Records from a collection
****************

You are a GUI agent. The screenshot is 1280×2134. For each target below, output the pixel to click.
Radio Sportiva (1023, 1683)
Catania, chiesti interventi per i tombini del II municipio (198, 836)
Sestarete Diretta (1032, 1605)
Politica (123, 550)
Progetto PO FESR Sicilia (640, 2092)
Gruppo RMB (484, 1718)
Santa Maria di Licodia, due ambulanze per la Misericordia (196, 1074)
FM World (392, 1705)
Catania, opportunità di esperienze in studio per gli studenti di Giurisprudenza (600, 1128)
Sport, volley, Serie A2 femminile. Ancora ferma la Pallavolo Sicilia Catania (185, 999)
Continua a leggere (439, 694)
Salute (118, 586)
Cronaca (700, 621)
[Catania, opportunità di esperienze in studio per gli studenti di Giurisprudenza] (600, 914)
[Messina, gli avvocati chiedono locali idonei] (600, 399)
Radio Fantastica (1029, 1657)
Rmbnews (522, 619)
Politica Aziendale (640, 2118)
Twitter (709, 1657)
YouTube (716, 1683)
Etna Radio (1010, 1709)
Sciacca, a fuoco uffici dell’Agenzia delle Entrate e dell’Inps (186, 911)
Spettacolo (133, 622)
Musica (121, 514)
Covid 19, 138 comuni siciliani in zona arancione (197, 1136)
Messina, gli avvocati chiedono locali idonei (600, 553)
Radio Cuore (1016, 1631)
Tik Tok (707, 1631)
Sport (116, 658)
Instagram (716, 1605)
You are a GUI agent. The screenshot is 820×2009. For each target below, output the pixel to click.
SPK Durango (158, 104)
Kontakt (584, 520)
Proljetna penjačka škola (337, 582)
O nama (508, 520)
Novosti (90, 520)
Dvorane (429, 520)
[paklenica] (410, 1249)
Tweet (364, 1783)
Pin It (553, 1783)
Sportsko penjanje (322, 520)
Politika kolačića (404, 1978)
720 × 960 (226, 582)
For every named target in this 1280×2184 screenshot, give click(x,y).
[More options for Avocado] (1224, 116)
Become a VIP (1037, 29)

****************

▶ [Try it]
The required result is a verbatim copy of all the entries.

▶ [Solution to the problem]
You are a GUI agent. The screenshot is 1280×2134. For each target below, output the pixel to click.
Radio Sportiva (1023, 1683)
Catania, chiesti interventi per i tombini del II municipio (198, 836)
Sestarete Diretta (1032, 1605)
Politica (123, 550)
Progetto PO FESR Sicilia (640, 2092)
Gruppo RMB (484, 1718)
Santa Maria di Licodia, due ambulanze per la Misericordia (196, 1074)
FM World (392, 1705)
Catania, opportunità di esperienze in studio per gli studenti di Giurisprudenza (600, 1128)
Sport, volley, Serie A2 femminile. Ancora ferma la Pallavolo Sicilia Catania (185, 999)
Continua a leggere (439, 694)
Salute (118, 586)
Cronaca (700, 621)
[Catania, opportunità di esperienze in studio per gli studenti di Giurisprudenza] (600, 914)
[Messina, gli avvocati chiedono locali idonei] (600, 399)
Radio Fantastica (1029, 1657)
Rmbnews (522, 619)
Politica Aziendale (640, 2118)
Twitter (709, 1657)
YouTube (716, 1683)
Etna Radio (1010, 1709)
Sciacca, a fuoco uffici dell’Agenzia delle Entrate e dell’Inps (186, 911)
Spettacolo (133, 622)
Musica (121, 514)
Covid 19, 138 comuni siciliani in zona arancione (197, 1136)
Messina, gli avvocati chiedono locali idonei (600, 553)
Radio Cuore (1016, 1631)
Tik Tok (707, 1631)
Sport (116, 658)
Instagram (716, 1605)
You are a GUI agent. The screenshot is 820×2009. For each target below, output the pixel to click.
SPK Durango (158, 104)
Kontakt (584, 520)
Proljetna penjačka škola (337, 582)
O nama (508, 520)
Novosti (90, 520)
Dvorane (429, 520)
[paklenica] (410, 1249)
Tweet (364, 1783)
Pin It (553, 1783)
Sportsko penjanje (322, 520)
Politika kolačića (404, 1978)
720 × 960 (226, 582)
For every named target in this 1280×2184 screenshot, give click(x,y).
[More options for Avocado] (1224, 116)
Become a VIP (1037, 29)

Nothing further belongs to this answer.